> **Selected extract**:
Kinda interesting that they did not see at 700 - 800cfs that this "thing" would be a beater hole..... Many of us who boat that section regularly sure had a strong suspicion that it would turn into just what it did. 

As far as running it I dont think the AHRA should be able to or even can tell privates that they cant run any section on the Arkansas River. It seems the AHRA wants to shut down a lot of the Ark to boating over the past few months. 

Or again the AHRA is planning on shutting down complete sections that have been historically boated (above Twin Lakes) just due to the whim of some well connected fishermen and now they want a indefinite closure for private boaters around Buena Vista??? Come on - limit the commercials and leave the section open to private boaters. The same way it should be above Twin Lakes.. 

Private boaters should be able to and should plan to boat the section. Plain and simple or this is a slippery slope that private boaters need to stand up to or the AHRA "closures" will get more arbitrary and no doubt bigger over the next few years..

Yea this is a epic fail or a great example of a bureaucracy boondoggle...


----------



## Andy H.

Well it looks like the AHRA screwed up the design on the boat chute but I'd expect someone's hearing from them on the fact it turned into a boat eater. Hopefully they'll get if fixed next winter and it'll make the section boatable at all levels.

I agree that they should open it to privates but sure wouldn't want to do that swim in that boogie water below it. 

Yeah, it's a drag that they didn't get it right, but at least they tried to do something boater-friendly when they rebuilt the diversion. I'd bet they get an earful from the outfitters, especially the ones that frequent that stretch.


----------



## Jahve

Andy H. said:


> Well it looks like the AHRA screwed up the design on the boat chute but I'd expect someone's hearing from them on the fact it turned into a boat eater. Hopefully they'll get if fixed next winter and it'll make the section boatable at all levels.
> 
> I agree that they should open it to privates but sure wouldn't want to do that swim in that boogie water below it.
> 
> Yeah, it's a drag that they didn't get it right, but at least they tried to do something boater-friendly when they rebuilt the diversion. I'd bet they get an earful from the outfitters, especially the ones that frequent that stretch.



Yea I would imagine that they will hear it but have to respectfully disagree with that they made this change for boaters as that was never the intention - well other than to get $ to do it... 

The #1 priority was the fix so the head to the ditch would work. Might be why they poured in all that concrete to literally separate the river into 2 channels. So the ditch was the first priority this it totally understandable.

The #2 priority was the fish ladder that made the work significantly more difficult to get something mellow. So the fish were the 2nd most focused on priority.

> **Given data**:
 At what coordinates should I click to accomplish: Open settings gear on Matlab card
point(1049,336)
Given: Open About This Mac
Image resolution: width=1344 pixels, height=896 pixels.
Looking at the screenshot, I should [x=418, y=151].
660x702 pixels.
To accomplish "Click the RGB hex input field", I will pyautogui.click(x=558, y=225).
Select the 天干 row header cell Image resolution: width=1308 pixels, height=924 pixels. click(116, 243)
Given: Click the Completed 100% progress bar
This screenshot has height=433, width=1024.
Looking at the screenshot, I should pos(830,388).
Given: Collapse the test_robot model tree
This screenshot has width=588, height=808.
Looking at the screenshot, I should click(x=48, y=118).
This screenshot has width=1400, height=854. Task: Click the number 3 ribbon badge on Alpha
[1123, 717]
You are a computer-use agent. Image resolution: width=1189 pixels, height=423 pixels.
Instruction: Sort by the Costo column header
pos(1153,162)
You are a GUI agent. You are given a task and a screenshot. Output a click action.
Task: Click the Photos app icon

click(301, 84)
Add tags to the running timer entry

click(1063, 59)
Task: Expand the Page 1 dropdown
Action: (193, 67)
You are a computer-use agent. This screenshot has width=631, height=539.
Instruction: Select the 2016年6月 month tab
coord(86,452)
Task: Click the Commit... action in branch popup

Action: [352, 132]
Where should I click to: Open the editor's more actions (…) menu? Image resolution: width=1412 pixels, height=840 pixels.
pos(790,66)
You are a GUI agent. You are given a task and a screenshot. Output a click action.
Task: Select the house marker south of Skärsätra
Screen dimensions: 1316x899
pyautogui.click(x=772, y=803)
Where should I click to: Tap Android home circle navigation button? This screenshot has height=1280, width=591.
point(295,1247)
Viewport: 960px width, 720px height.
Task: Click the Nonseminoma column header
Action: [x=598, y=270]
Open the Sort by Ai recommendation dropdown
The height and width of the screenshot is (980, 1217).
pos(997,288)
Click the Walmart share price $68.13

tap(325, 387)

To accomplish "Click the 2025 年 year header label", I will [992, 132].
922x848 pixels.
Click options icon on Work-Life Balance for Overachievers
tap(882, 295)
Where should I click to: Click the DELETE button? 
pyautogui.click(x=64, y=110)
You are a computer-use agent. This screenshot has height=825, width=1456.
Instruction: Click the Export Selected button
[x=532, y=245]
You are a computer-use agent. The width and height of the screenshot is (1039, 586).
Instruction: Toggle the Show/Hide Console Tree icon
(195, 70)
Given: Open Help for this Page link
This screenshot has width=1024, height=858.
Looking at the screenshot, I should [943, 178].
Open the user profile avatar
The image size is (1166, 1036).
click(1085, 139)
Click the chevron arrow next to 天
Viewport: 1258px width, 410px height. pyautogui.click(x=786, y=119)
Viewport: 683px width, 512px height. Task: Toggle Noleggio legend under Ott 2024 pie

> **Problems**:
(1) In the records, update the lines from the line with "660x702 pixels." to the line with "Select the 天干" by replacing "RGB hex input field" with "color name input field", leaving everything else unchanged and returning only those lines.
(2) Take the forum thread about the Arkansas River boat chute further, continuing right after its final sentence.
The records and the forum thread were taken from unrelated sources.

> **Answer set**:
(1)
660x702 pixels.
To accomplish "Click the color name input field", I will pyautogui.click(x=558, y=225).
Select the 天干 row header cell Image resolution: width=1308 pixels, height=924 pixels. click(116, 243)

(2)
The #3 priority was not to disturb the private land other than the land that is the boat chute. The AHRA owns most of this land. They had to be careful as well about the surrounding private property. 

The #4 or very last priority and it shows - was to build a boat chute. They spent 0, zip, or no time on seeing if this thing would be safe and turned a blind eye when many said this hole would turn into what it is as soon as we saw it. 

If making a safe boat chute gets pushed down to the very last priority on the old priority list well you get the unwarranted river closure as a knee jerk reaction to yet another high priced AHRA or CWP boondoggle.... 

A group of 5 of us in kayaks has ran it the past 2 nights and it is not even hard you just have to know where to be. Also you might not want to try and surf the "AHRA" wave  or a swim is likely. To ban even a class 4 kayaker who has seen it is unwarranted at best. The "AHRA" hole is bad and the swim would not be fun but you cant compare the rapid in any way to the difficulty of Pine Creek that private boaters can and will run this week...

Just wondering if it will take another 4 years and another 400k to even attempt another fix??


----------



## wookie

I was on it two days ago at 2940, no need to close it at all except com.we had one cat and one 14 ft hyside.


----------



## Phil U.

Thanks Jahve. I just can't imagine how they can justify "closing" the Ark to so called private boaters. My preferred term is the public. Seems like this really needs to be challenged. Please keep boating it.


----------



## Jahve

I hear you Phil I just use privates as that is the chosen nomenclature the CWP uses. 

Public would be much better.

I would imagine that there are some folks already planning on a trip down that way soon.


----------



## BoilermakerU

Anyone know what the issues are in the re-entry eddy? Congestion or people falling out of boats in the eddy? Did they not even get the portage right? lol



wookie said:


> I was on it two days ago at 2940, no need to close it at all except com.we had one cat and one 14 ft hyside.


So what's the secret to succes? Is it a left side line, hitting th hole on the left edge as someone in the other thread suggested?

I haven't even seen the new Silver Bullet and I already miss the old one....


----------



## lmyers

The AHRA will not and can not stop me from boating when and where I want. They do not own the river and only have jobs because our tax dollars provide them with employment. I do appreciate everything they do, but if Pine Creek, Numbers and the Gorge are open to private/public boaters, so is the Silver Bullet... I would like to see them try and stop me if I choose to drop in.


----------



## MCSkid

lmyers said:


> The AHRA will not and can not stop me from boating when and where I want. They do not own the river and only have jobs because our tax dollars provide them with employment. I do appreciate everything they do, but if Pine Creek, Numbers and the Gorge are open to private/public boaters, so is the Silver Bullet... I would like to see them try and stop me if I choose to drop in.


Lighten up, Francis.


----------



## Phil U.

MCSkid said:


> Lighten up, Francis.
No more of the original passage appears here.